Thursday, April 17, 2008

Administration Offers New Mortgage Assistance Plan

MBA (4/10/2008 ) Sorohan, Mike
The Bush Administration yesterday introduced a new mortgage assistance plan for subprime borrowers that would expand HUD’s FHASecure program.
The program, announced yesterday at a House Financial Services Committee hearing, would, in the estimate of Administration officials, help 500,000 homeowners stay in their homes by cutting mortgage payments. The program would give FHA added flexibility to insure more mortgages, including those for borrowers who were late on a few payments and/or received a voluntary mortgage principal write-down from their lender.

"Our plan will help hundreds of thousands of desperate families who have no place else to turn for safer, lower cost ways to keep their homes," said FHA Administrator Brian Montgomery. "We want to be able to help families who are in the right house, but the wrong mortgage."

Borrowers would be eligible for the program under the following conditions:

• Borrowers with adjustable-rate mortgages who were late on two consecutive monthly mortgage payments or at two different times over the previous 12 months. In this case, FHA would require a 97 percent loan-to-value (LTV) ratio for these borrowers to refinance, the same LTV as FHA's current standard.

• Borrowers with adjustable-rate mortgages who were late on three consecutive monthly mortgage payments or at three different times over the past 12 months. Under this scenario, FHA would require a 90 percent LTV ratio for these borrowers to refinance.

The plan comes amid growing concern over FHA’s financial viability. Housing economists and government officials asserted this week that FHA could face a budget shortfall by as much as $1.4 billion in fiscal 2009, requiring Congress to subsidize FHA for the first time in its 74-year history.

Montgomery said the proposed changes would enable FHA to operate without subsidies. “Consistent with FHA's historical mission, the changes are designed to help FHA provide additional liquidity and stabilize local real estate markets," he said, adding that FHASecure has already helped more than 150,000 homeowners.

House Democrats, led by Financial Services Committee Chairman Barney Frank, D-Mass., expressed support, calling the Administration's more agressive steps a positive development.

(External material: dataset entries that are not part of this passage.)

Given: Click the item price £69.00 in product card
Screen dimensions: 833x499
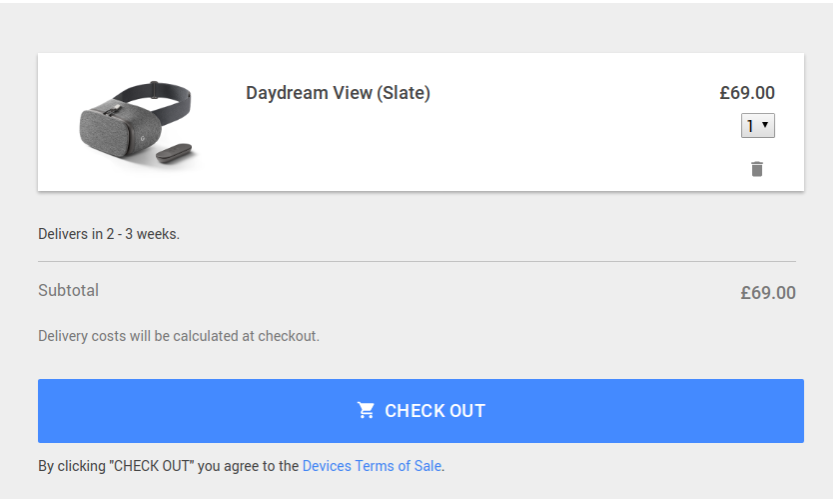Looking at the screenshot, I should [747, 93].
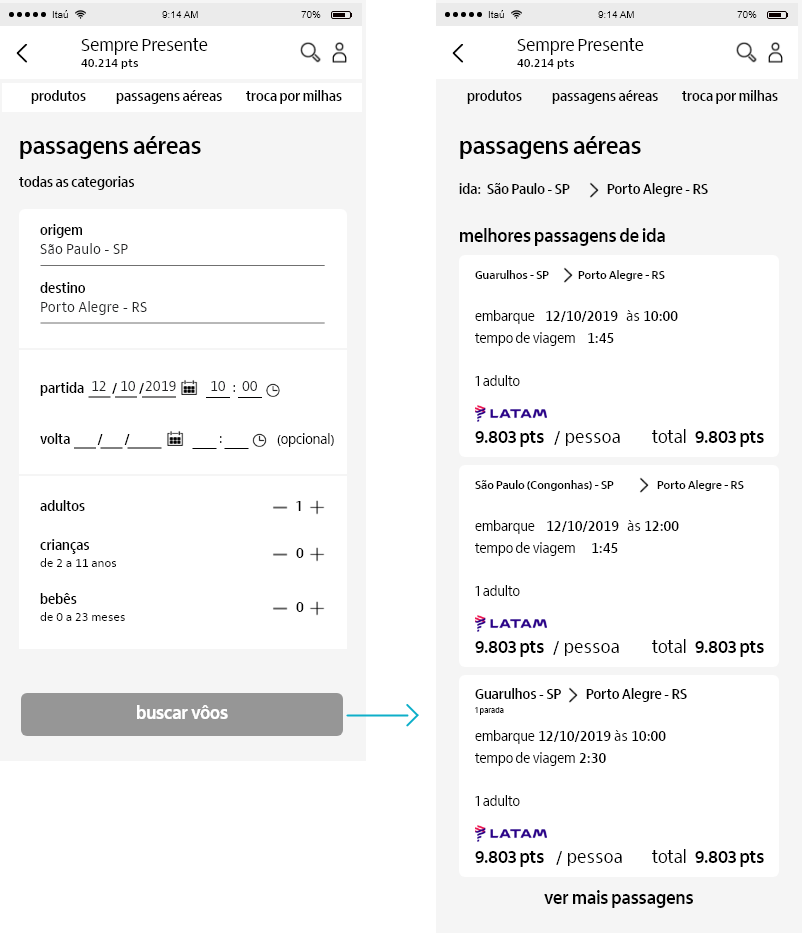Open the calendar picker for partida date
The image size is (802, 933).
(189, 388)
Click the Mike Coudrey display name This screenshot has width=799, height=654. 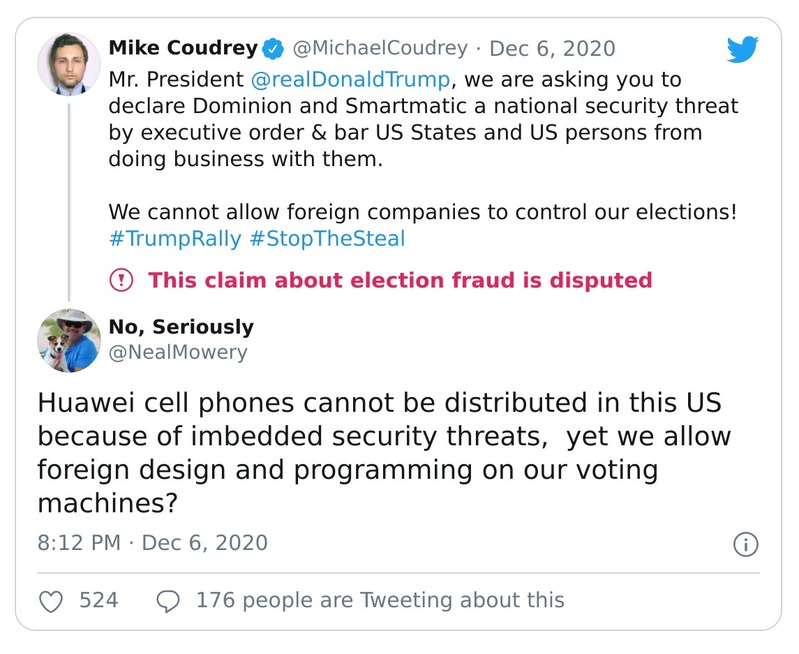point(183,48)
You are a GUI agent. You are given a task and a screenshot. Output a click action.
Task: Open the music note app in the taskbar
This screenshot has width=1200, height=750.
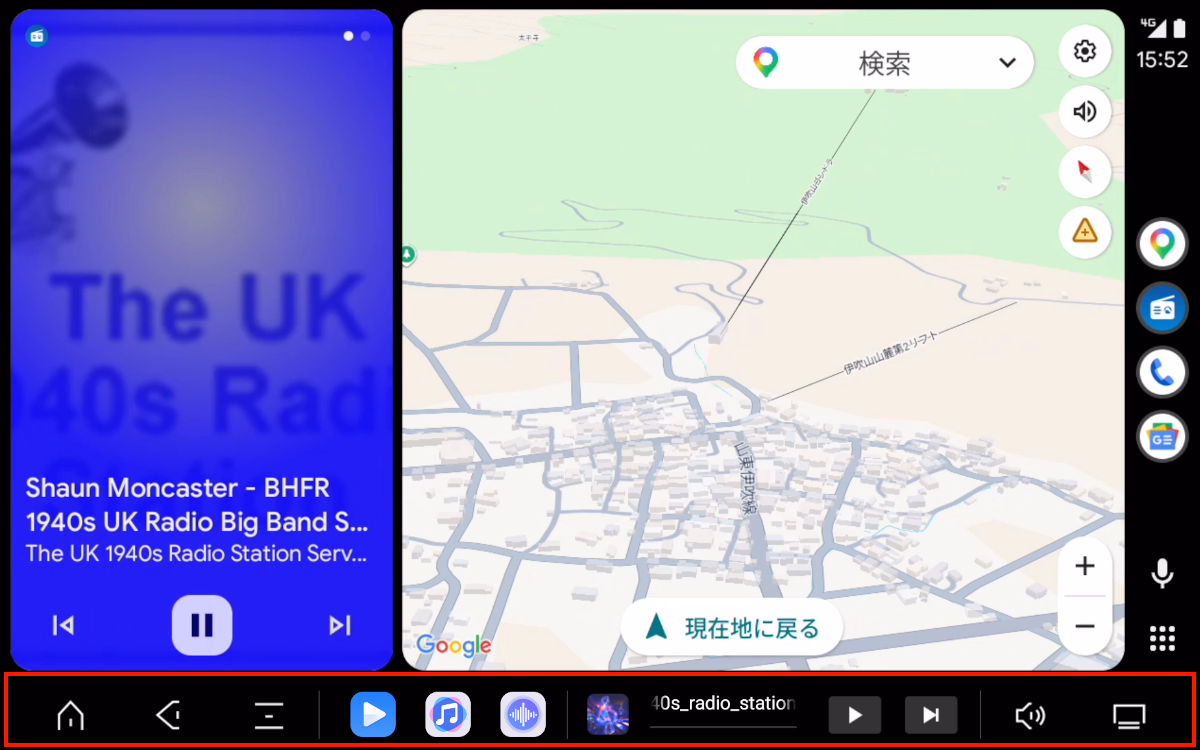point(448,714)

Frank told reporters that the realities of the subprime crisis created political pressure on the White House to take additional action.

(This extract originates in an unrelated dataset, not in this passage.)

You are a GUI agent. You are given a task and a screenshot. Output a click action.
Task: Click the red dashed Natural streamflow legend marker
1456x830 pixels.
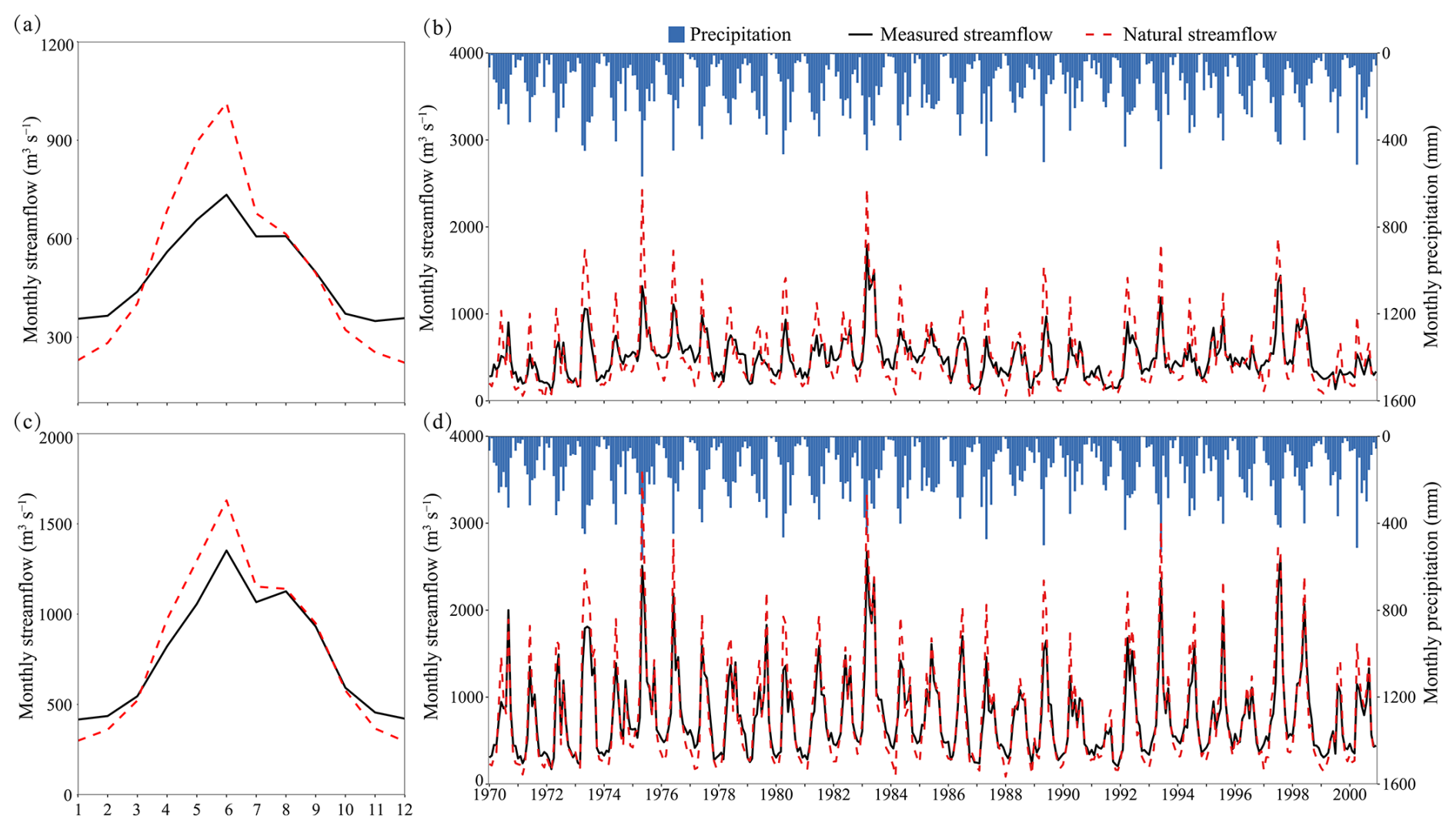pos(1097,35)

Frank’s own legislative proposal (http://financialservices.house.gov/FHA.html) would permit FHA to provide up to $300 billion in new guarantees that would help to refinance at-risk borrowers into viable mortgages; in exchange for lenders agreeing to a “substantial” write-down of principal, the existing lender or mortgage holder would receive a short payment from the proceeds of a new FHA guaranteed loan if the restructured loan would result in terms that the borrower can reasonably be expected to pay.

The bill also permits the loan program to be used to refinance and guarantee mortgages through a facility that would provide for auction or other mechanism to refinance loans on a bulk basis; and provides $10 billion in loans and grants for the purchase and rehabilitation of vacant, foreclosed homes with the goal of occupying them as soon as possible.

Consumer groups said the Administration proposal does not go far enough to help homeowners facing foreclosure. And while both the Administration's and Frank's proposals appear to have bipartisan support, several House Republicans said the measures go beyond the scope of what the federal government should do, preferring instead free-market corrections.

Rep. Randy Neugebauer, R-Texas, lauded the efforts of the HOPE NOW Alliance, of which the Mortgage Bankers Association is a member, noting that the Alliance has helped more than one million homeowners stay in their homes. But he warned that legislators should not put in a remedy that would hamper market self-corrections.

“We first need to remind ourselves that 95 percent of Americans with a mortgage are making their payments in full and on time,” Neugebauer said. “It is not the role of the federal government to create equity in a home. Yet the proposal we are discussing today would put the federal government in a position of determining a borrower’s equity and put the taxpayers on the hook for any further declines in that borrower’s equity or default...Congress shouldn’t penalize Americans who are making their payments and working hard to stay in their homes. Families shouldn’t have to make their mortgage payments and their neighbor’s mortgage payment too.”